Last In: 3 years ago
Various - Pure Wicked Tune: Rare Groove Blues Dances & House Parties, 1985-1992

Pure Wicked Tune is a mixtape-style collection of extracts & cut-ups, taken from DIY cassette recordings featuring rare groove and "soul blues" soundsystems playing at early morning house parties and blues dances - mostly in South & East London - between the mid 1980s & early 90s.

Sounds like Funkadelic, Touch of Class, Latest Edition, JB Crew, Manhattan, 5th Avenue (and the many more featured on this tape) originally began to form in the mid-1980s. With lovers rock dwindling, and the reggae scene becoming dominated by harder digital-style dancehall, these sounds provided a tight but loyal crowd with a potent alternative - playing a mixture of killer rare soul, funk and boogie records in an inimitably reggae soundsystem style, complete with toasting, sirens and effects aplenty.

They were most well-known for playing at house parties and blues dances, typically in small flats or warehouses, with timing of such events generally running from the early morning hours until late the next afternoon. Though the popularity of the sounds faded following the dance music explosion of the early 1990s, there has been continued demand for revival sessions ever since. Whilst the influence of key British reggae & dancehall soundsystems on subsequent UK sounds like hardcore & jungle is relatively well documented, a similar line can just as easily be drawn from these sounds and the aforementioned styles' tendency toward sampling popular rare groove cuts, particularly well evidenced in the work of Tom & Jerry, 4hero, Reinforced & LTJ Bukem among others.

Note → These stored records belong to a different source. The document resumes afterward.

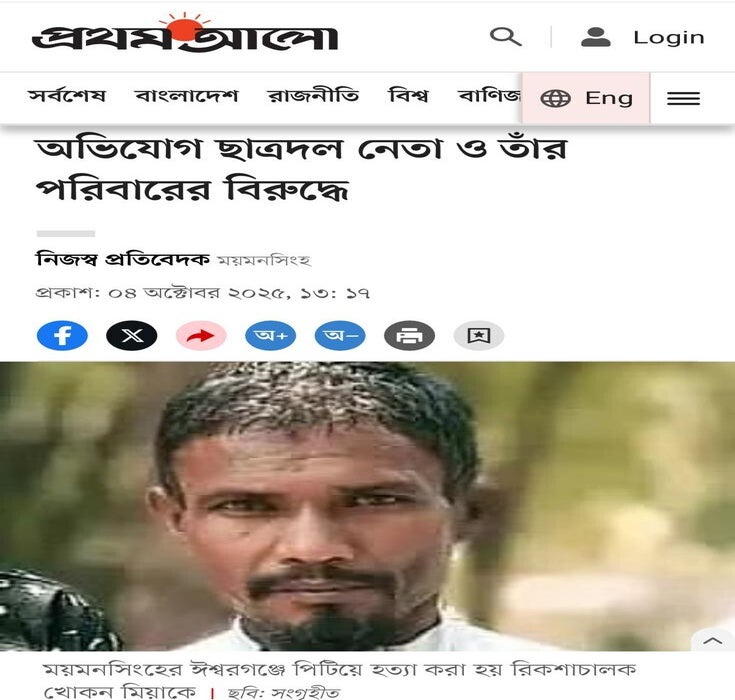Open the বাণিজ্য section
This screenshot has height=700, width=735.
click(489, 96)
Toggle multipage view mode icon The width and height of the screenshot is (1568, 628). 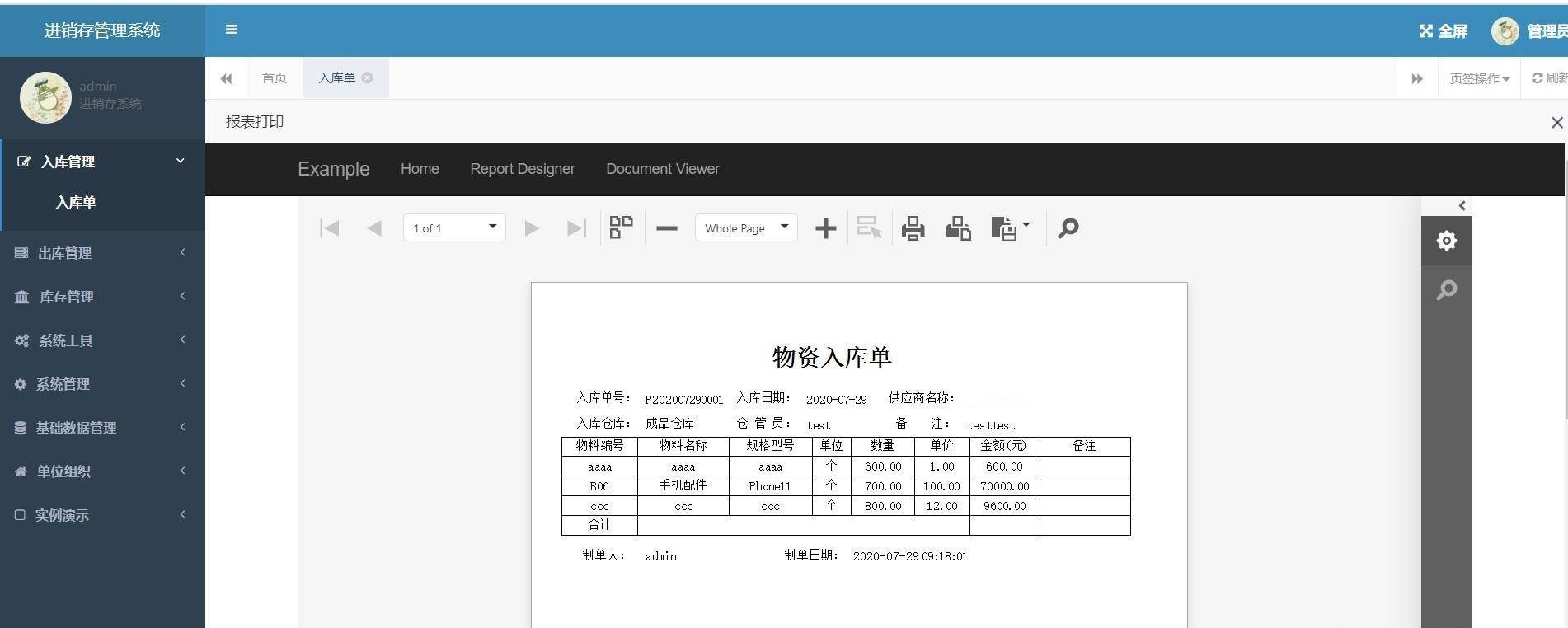tap(621, 227)
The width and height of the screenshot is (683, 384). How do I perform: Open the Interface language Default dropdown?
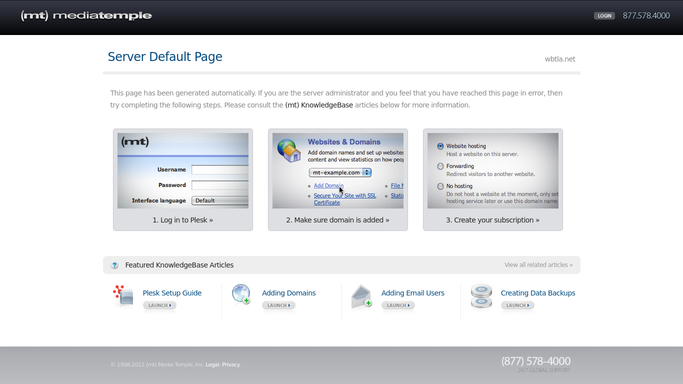(x=220, y=201)
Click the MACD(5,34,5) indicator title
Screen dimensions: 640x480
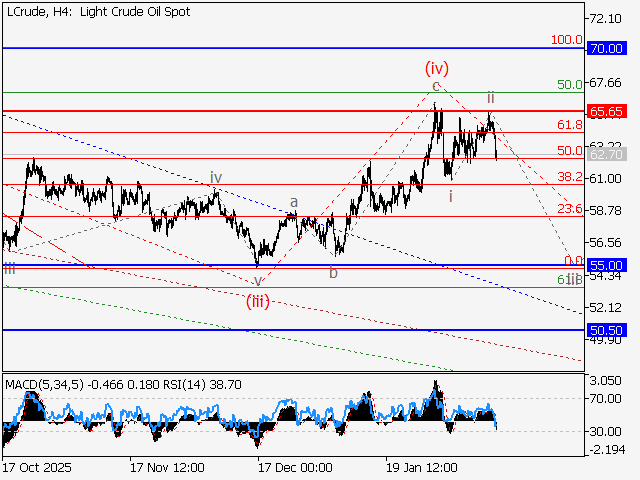click(x=50, y=384)
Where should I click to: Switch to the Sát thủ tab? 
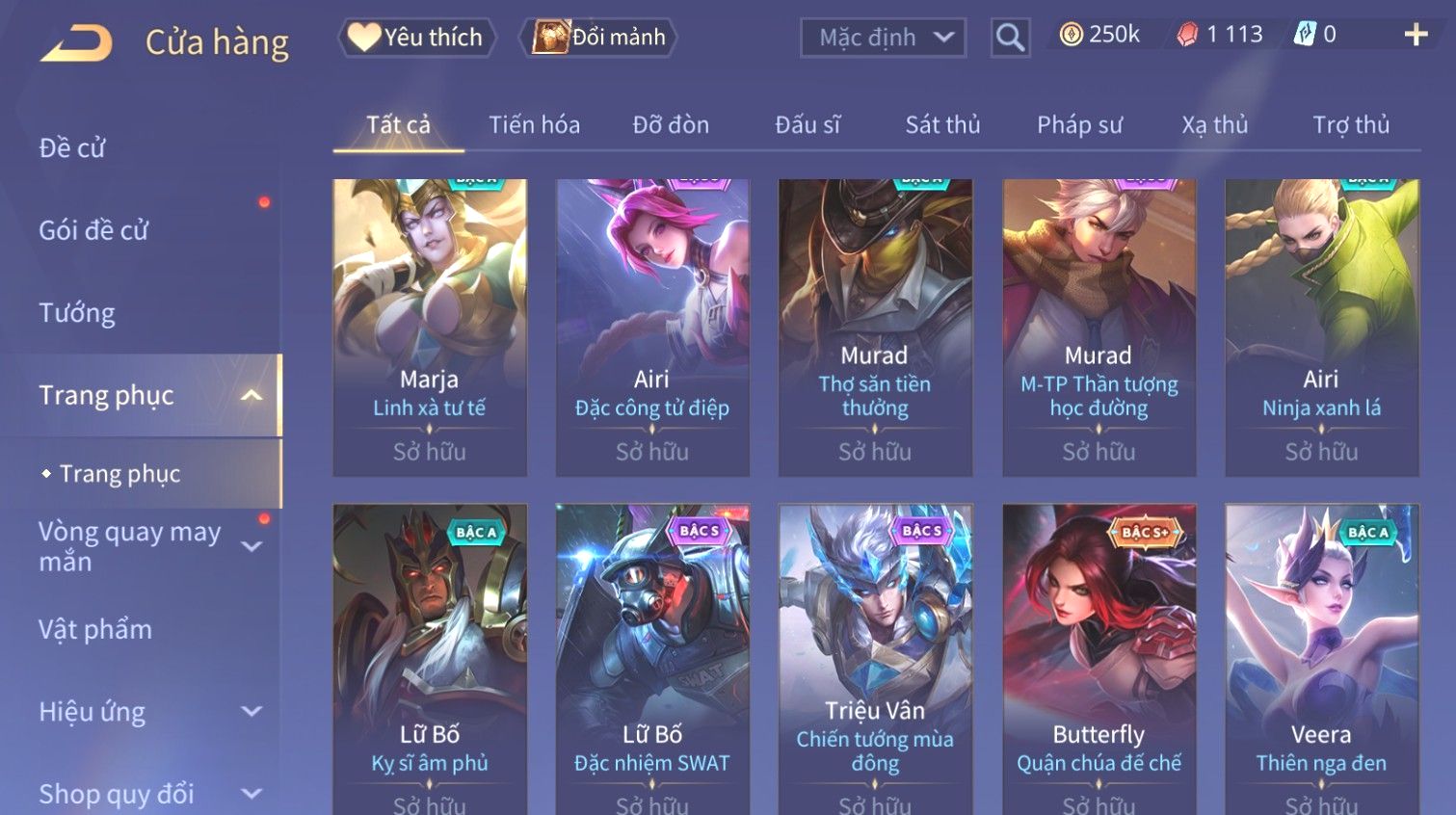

This represents the first outing in a series of collections exploring the sounds of UK soundsystem culture, via extracts from archival DIY cassette recordings of blues parties, dances & clashes made between the late 70s and early 90s. Often duplicated and shared widely, these ruff and ready "sound tapes" provided keen ears with music that wasn't otherwise readily available on the airwaves or in the record shops, and would go on to leave a deeply-rooted but too often overlooked influence on the UK's musical landscape.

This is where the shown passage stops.